Work instructions :: Rewrite as a numbered list the lines from the one containing "Task: Enable Lazy Loading for images" through the end of the rows, and skip any blank lines. Don't include the pictures in your answer.

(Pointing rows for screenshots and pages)
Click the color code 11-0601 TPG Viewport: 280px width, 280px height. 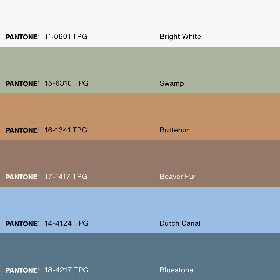(66, 37)
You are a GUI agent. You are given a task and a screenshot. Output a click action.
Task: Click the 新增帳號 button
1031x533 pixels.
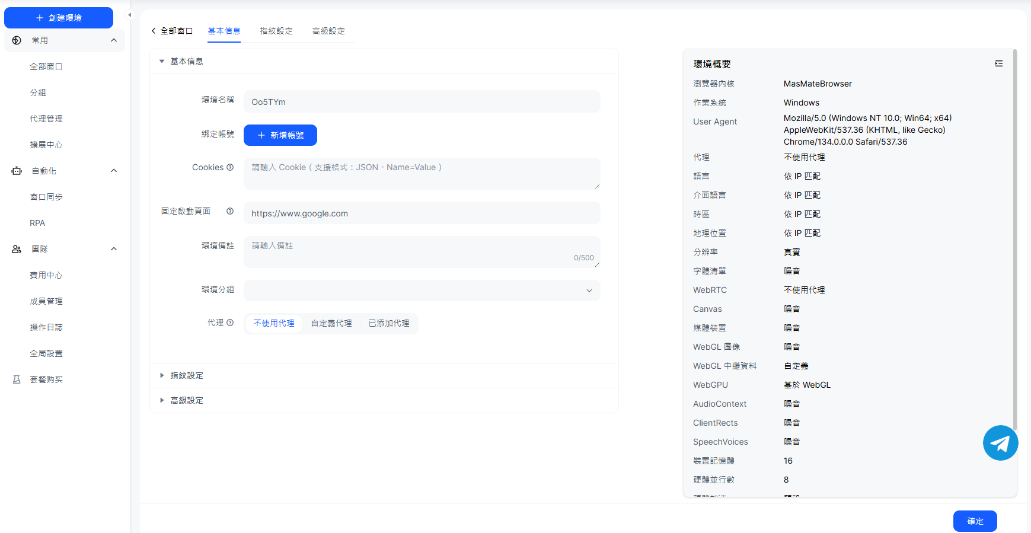(280, 135)
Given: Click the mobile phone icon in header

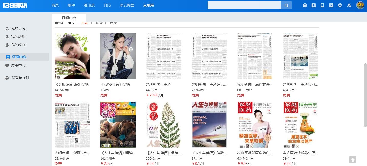Looking at the screenshot, I should (x=322, y=5).
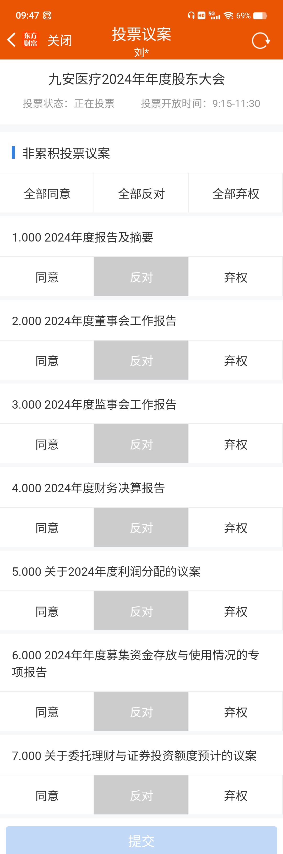The image size is (283, 854).
Task: Close the voting page with 关闭
Action: 60,40
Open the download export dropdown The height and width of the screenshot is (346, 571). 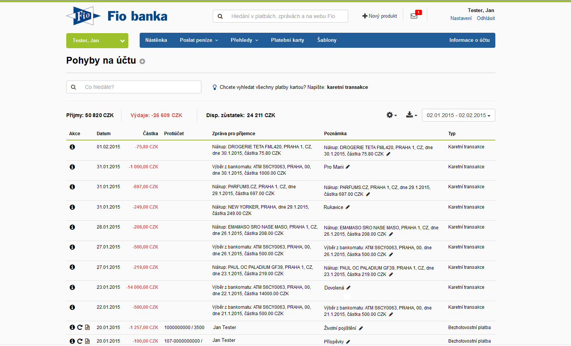tap(411, 115)
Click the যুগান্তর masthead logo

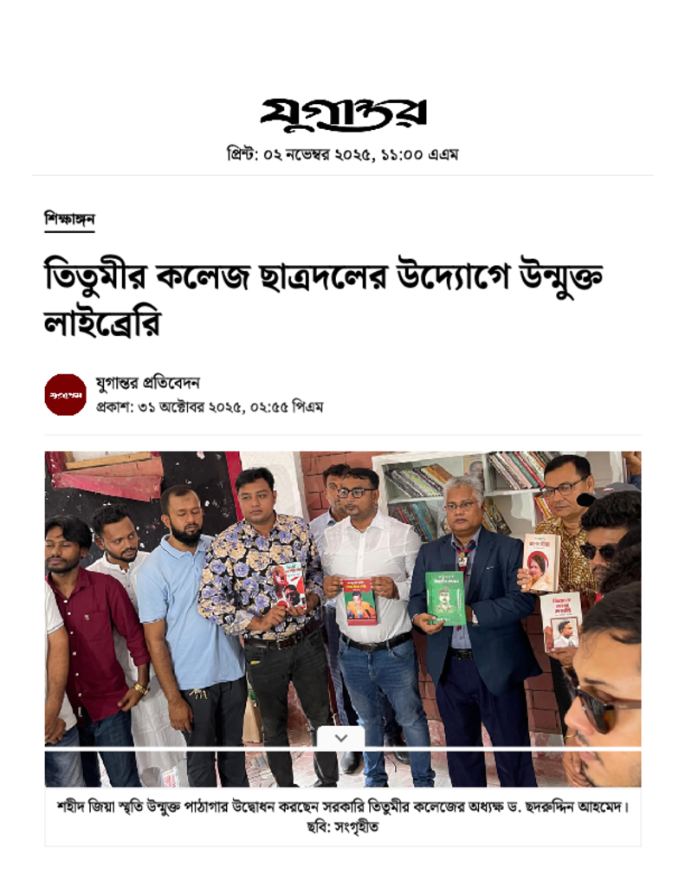343,115
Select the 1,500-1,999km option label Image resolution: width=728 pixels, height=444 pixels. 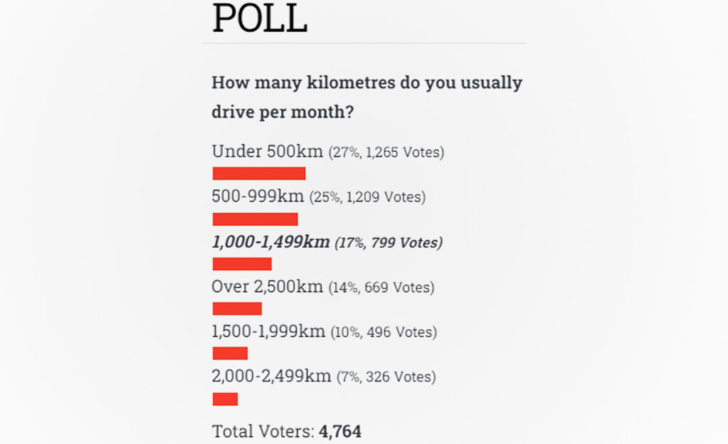[268, 331]
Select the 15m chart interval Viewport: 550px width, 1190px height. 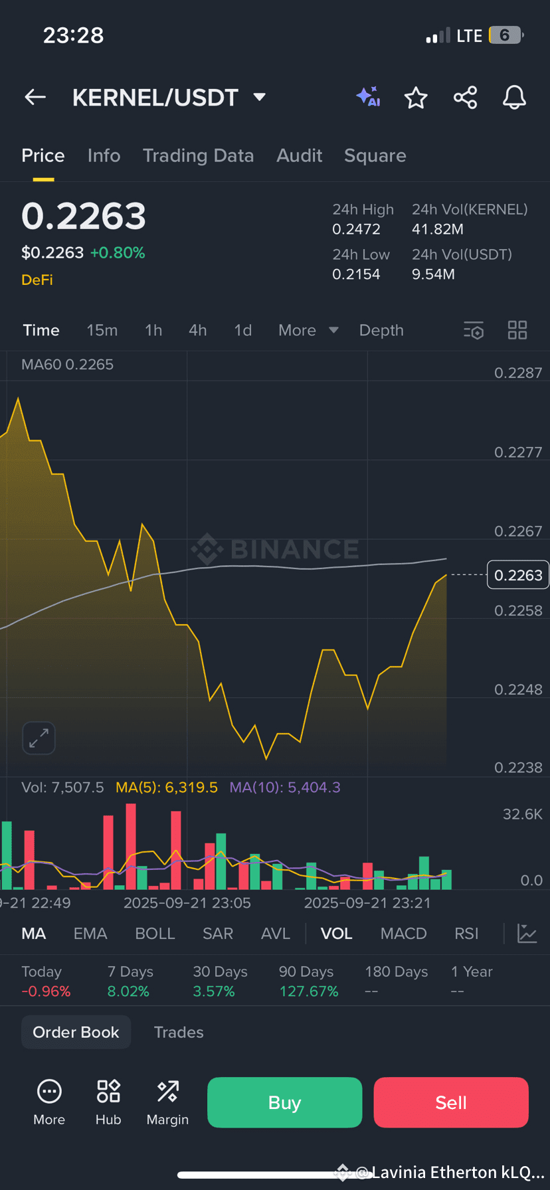[x=102, y=330]
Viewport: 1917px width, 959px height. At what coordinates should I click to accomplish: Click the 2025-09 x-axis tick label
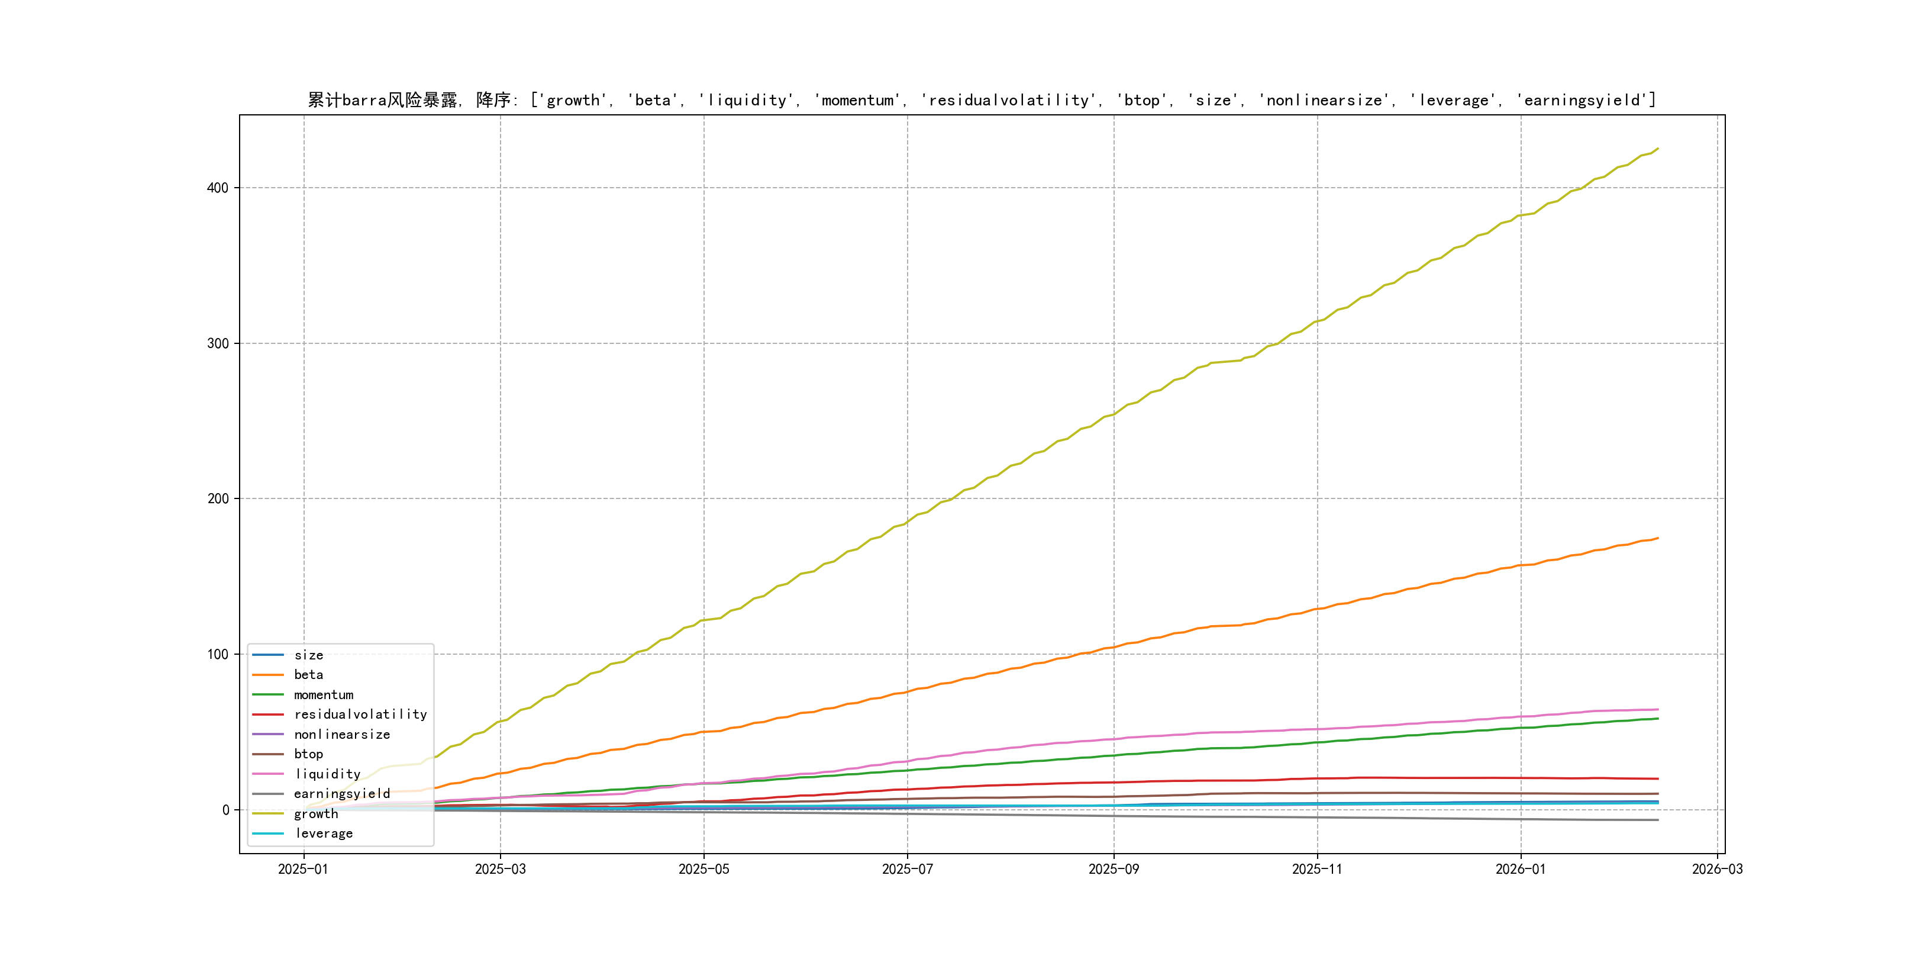point(1113,869)
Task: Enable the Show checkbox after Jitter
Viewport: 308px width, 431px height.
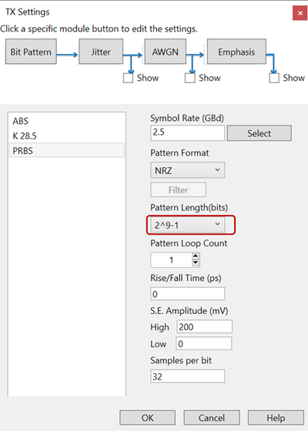Action: point(128,78)
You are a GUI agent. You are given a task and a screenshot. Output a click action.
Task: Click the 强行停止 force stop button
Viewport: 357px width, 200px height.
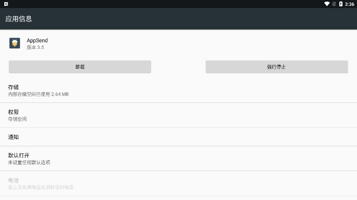(x=277, y=66)
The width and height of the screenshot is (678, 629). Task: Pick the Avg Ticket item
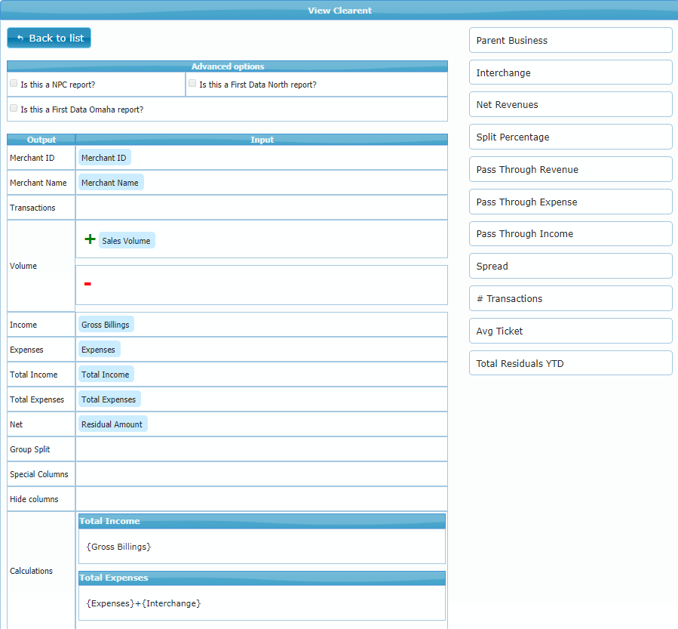570,331
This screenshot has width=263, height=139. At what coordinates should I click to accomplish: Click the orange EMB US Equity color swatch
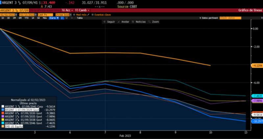(3, 126)
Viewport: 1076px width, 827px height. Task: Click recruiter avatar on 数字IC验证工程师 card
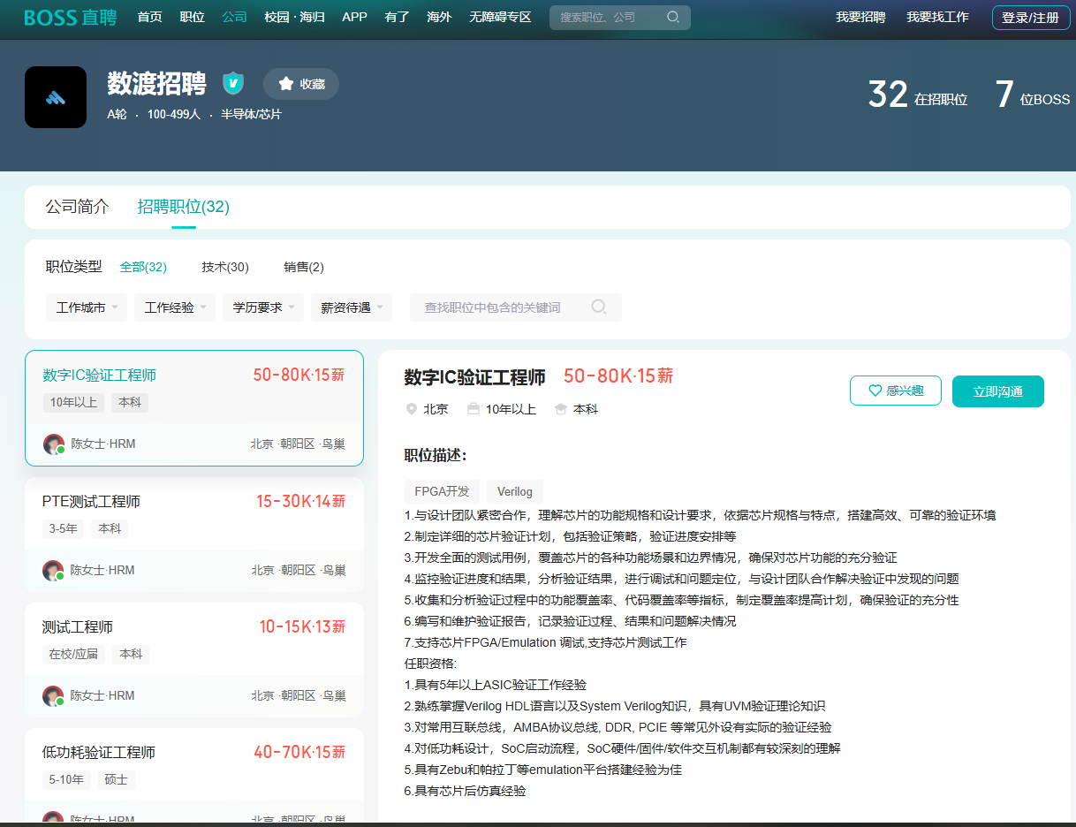click(x=53, y=444)
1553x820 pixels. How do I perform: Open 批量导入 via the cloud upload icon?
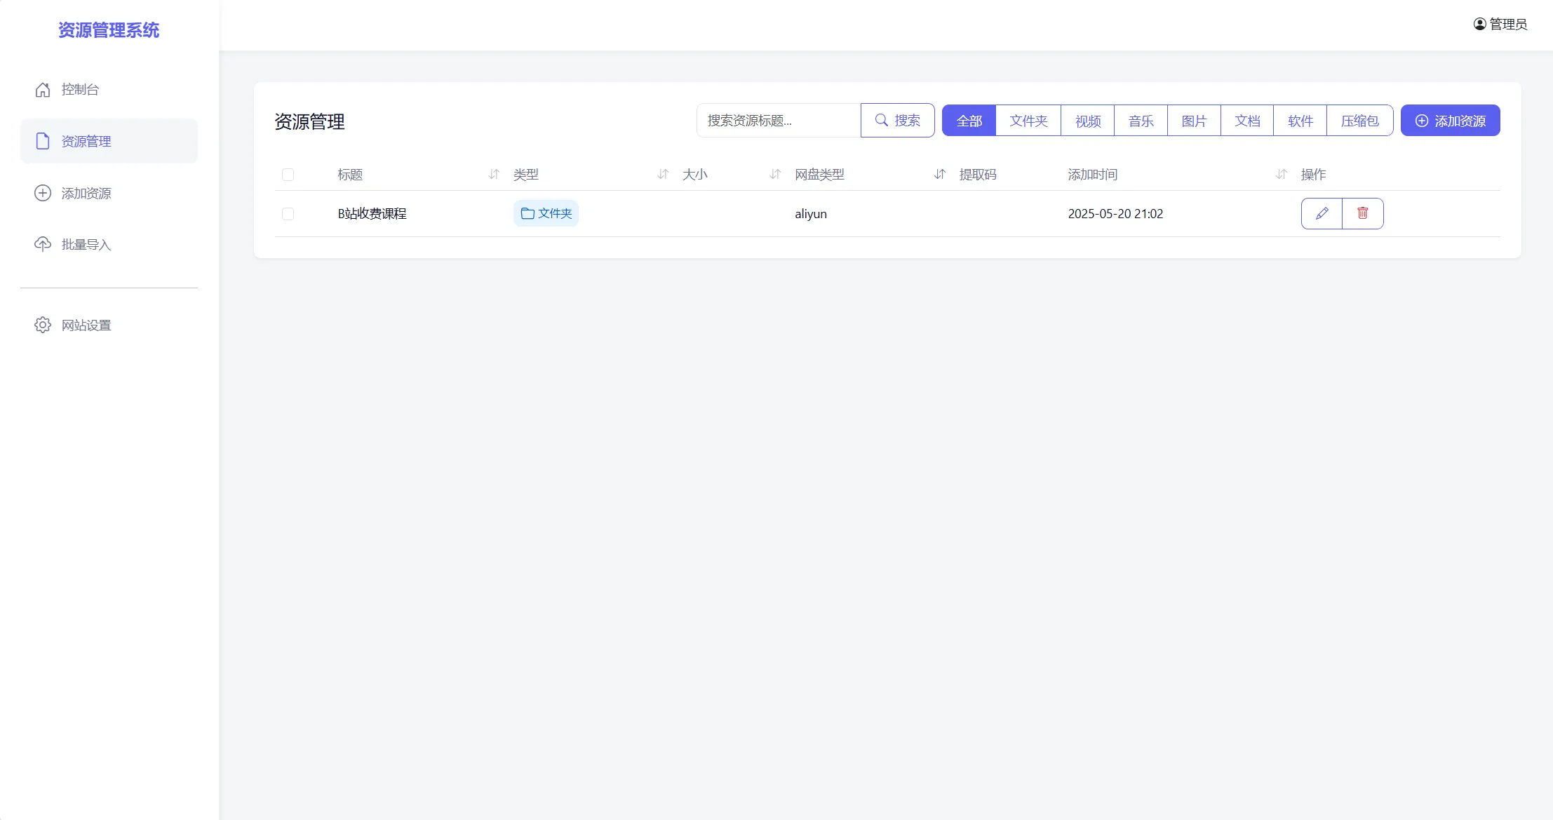click(x=42, y=244)
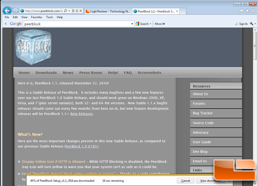Open the browser home icon
The image size is (258, 186).
point(242,11)
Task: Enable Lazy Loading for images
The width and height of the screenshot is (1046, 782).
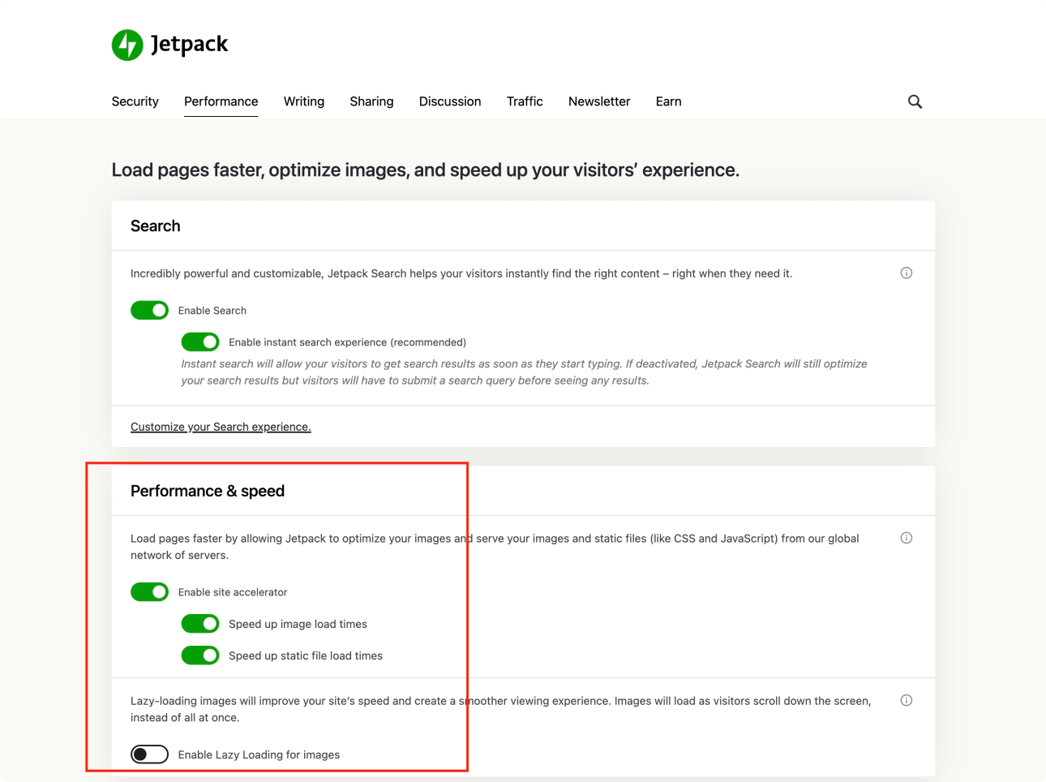Action: [x=150, y=754]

Solution ::
1. Task: Enable Lazy Loading for images
2. The width and height of the screenshot is (1046, 782).
3. Action: [x=150, y=754]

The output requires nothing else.